--- Task ---
The lines below are to be quoted exactly, from the first through the one that contains "Given: Click pencil icon to rename journey".

--- Exercise input ---
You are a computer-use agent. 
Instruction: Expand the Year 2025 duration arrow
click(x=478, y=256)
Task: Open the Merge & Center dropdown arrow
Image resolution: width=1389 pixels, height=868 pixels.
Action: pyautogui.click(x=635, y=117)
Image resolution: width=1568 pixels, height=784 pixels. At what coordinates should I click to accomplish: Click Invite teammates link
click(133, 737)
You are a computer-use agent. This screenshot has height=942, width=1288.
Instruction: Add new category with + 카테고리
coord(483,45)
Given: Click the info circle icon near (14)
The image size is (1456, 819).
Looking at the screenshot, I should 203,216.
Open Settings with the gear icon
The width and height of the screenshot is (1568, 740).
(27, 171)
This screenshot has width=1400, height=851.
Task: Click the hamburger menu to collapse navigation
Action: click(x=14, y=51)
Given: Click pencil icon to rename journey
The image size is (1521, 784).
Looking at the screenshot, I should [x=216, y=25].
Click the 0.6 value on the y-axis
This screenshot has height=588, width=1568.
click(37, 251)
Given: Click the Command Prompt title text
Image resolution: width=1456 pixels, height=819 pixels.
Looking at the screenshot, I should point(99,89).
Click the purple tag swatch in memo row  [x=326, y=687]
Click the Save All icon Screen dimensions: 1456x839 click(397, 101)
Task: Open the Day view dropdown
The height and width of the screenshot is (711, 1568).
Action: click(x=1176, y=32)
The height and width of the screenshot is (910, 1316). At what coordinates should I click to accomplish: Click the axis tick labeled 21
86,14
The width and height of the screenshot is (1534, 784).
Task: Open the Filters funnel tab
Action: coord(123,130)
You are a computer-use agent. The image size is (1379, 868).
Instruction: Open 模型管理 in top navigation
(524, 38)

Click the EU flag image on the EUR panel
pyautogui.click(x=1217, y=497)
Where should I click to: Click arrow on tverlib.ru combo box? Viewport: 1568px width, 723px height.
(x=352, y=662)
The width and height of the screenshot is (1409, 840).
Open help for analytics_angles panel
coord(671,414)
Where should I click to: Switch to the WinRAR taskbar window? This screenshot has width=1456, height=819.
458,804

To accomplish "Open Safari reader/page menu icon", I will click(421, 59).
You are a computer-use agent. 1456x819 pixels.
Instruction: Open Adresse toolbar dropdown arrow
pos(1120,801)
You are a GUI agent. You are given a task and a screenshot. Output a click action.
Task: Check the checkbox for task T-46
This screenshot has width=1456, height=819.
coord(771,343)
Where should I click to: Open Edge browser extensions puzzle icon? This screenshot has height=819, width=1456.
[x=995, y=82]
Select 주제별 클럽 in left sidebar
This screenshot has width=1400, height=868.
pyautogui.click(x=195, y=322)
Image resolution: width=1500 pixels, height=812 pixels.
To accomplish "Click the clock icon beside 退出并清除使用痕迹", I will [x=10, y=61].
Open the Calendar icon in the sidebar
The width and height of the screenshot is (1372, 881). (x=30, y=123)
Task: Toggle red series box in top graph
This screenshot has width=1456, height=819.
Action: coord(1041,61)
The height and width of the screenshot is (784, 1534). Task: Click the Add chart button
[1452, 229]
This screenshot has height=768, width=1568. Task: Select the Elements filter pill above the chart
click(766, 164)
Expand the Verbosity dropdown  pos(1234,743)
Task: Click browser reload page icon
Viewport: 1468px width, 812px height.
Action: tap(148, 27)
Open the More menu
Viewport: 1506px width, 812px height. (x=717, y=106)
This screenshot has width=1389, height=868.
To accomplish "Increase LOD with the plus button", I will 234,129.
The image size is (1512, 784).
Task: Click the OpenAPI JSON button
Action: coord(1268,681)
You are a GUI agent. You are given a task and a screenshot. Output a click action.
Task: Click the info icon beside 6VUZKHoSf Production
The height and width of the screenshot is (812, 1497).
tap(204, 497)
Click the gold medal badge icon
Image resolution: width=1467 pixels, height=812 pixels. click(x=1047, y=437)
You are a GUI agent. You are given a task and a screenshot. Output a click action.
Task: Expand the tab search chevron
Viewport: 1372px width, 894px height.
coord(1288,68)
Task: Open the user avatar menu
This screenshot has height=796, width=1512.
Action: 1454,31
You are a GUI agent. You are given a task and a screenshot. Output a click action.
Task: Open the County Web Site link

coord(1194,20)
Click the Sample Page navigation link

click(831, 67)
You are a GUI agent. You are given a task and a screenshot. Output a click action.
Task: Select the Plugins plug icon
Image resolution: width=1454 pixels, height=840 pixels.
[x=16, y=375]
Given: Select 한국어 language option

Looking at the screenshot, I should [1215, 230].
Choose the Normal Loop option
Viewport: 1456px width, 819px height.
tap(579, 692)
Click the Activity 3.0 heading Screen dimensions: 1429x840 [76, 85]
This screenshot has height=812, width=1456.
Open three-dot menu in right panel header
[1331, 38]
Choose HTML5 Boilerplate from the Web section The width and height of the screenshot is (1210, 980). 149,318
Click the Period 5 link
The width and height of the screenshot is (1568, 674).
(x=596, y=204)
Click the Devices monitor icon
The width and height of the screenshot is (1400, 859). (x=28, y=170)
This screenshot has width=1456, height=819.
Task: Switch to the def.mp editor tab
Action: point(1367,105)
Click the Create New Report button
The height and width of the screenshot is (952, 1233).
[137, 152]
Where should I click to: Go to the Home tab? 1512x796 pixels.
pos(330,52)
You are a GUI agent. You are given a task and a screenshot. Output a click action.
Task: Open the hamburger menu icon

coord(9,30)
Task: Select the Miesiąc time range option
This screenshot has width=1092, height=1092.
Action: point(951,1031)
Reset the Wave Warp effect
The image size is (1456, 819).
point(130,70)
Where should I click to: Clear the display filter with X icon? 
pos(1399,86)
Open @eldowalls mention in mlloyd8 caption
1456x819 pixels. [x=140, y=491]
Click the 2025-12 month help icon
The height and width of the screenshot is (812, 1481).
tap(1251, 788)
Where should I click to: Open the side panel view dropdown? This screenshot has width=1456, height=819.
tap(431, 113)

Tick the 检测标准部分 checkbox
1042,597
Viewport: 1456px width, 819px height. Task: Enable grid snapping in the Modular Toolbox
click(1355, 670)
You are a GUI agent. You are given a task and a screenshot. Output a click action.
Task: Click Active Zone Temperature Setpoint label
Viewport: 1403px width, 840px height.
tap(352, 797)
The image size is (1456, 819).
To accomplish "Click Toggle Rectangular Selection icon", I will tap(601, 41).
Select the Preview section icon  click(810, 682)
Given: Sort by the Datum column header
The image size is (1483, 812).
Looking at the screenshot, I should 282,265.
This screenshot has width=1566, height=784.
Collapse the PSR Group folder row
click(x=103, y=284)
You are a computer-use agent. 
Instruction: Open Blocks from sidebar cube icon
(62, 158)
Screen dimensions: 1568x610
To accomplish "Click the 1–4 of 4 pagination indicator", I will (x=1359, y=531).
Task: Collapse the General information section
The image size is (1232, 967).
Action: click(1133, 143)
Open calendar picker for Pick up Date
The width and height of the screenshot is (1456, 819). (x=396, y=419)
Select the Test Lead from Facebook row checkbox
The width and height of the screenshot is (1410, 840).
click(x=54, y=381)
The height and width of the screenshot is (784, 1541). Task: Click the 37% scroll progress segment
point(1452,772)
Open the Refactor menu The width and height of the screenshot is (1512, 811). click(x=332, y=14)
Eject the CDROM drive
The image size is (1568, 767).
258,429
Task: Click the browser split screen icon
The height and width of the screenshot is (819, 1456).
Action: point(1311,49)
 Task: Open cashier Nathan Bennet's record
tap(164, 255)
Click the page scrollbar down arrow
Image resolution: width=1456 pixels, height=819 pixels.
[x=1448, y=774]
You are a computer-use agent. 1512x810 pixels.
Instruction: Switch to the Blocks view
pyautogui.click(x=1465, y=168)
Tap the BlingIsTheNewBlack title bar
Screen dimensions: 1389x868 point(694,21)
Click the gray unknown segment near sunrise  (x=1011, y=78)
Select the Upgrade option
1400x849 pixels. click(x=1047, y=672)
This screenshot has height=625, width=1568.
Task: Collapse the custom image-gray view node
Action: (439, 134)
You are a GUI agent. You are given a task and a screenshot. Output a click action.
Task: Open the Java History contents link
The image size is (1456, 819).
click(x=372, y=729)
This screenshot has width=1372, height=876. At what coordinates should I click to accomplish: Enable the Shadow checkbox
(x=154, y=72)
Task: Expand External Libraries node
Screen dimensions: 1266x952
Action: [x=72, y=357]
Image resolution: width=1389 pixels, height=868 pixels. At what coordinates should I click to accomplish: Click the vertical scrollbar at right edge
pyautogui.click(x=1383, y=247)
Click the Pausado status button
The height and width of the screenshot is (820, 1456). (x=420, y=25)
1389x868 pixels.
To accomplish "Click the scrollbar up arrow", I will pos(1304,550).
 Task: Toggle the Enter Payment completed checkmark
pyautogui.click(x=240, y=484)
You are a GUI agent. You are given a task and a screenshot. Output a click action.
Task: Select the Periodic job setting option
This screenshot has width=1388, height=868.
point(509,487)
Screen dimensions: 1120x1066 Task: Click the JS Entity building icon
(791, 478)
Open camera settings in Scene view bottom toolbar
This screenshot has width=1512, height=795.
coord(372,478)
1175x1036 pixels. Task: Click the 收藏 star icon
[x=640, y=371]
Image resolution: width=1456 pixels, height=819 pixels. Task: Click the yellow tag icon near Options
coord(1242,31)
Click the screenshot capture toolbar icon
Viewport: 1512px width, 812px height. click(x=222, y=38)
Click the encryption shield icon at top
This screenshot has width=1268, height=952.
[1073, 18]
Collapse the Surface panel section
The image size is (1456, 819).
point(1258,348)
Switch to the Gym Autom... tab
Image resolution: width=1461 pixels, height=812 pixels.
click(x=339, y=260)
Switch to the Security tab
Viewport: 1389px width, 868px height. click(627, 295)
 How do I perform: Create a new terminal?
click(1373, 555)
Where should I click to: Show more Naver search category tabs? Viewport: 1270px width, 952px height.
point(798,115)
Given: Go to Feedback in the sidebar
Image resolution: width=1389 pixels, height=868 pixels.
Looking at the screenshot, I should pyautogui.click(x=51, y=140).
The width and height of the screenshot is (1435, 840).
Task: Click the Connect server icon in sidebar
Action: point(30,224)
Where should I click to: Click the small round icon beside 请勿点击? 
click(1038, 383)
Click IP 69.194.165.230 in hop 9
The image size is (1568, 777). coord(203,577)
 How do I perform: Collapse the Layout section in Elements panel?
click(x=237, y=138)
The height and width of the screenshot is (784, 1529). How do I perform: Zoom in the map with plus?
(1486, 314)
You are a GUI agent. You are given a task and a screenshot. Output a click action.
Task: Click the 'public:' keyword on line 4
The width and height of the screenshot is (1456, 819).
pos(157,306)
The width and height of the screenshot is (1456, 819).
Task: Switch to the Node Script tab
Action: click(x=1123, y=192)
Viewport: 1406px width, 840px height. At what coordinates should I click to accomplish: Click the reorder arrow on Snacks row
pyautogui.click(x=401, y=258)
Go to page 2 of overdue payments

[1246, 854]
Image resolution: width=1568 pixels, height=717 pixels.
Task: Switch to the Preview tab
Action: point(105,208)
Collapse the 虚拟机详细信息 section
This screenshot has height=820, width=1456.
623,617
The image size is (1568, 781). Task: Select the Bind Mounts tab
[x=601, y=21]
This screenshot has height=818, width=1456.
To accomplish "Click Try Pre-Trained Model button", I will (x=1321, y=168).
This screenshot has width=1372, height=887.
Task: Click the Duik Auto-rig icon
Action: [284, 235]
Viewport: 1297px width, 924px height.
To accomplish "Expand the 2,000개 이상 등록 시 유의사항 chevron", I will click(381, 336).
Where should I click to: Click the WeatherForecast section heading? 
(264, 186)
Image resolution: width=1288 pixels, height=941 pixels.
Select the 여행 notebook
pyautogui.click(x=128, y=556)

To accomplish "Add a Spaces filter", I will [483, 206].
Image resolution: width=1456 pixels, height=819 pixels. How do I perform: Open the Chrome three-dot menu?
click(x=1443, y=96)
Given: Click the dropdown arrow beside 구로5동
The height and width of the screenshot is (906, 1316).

--- Output for this exercise ---
You are a computer-use agent. 
Instruction: Expand the Year 2025 duration arrow
click(x=478, y=256)
Task: Open the Merge & Center dropdown arrow
Image resolution: width=1389 pixels, height=868 pixels.
Action: pyautogui.click(x=635, y=117)
Image resolution: width=1568 pixels, height=784 pixels. At what coordinates should I click to accomplish: Click Invite teammates link
click(133, 737)
You are a computer-use agent. This screenshot has height=942, width=1288.
Instruction: Add new category with + 카테고리
coord(483,45)
Given: Click the info circle icon near (14)
The image size is (1456, 819).
Looking at the screenshot, I should 203,216.
Open Settings with the gear icon
The width and height of the screenshot is (1568, 740).
(27, 171)
This screenshot has width=1400, height=851.
Task: Click the hamburger menu to collapse navigation
Action: click(x=14, y=51)
Given: Click pencil icon to rename journey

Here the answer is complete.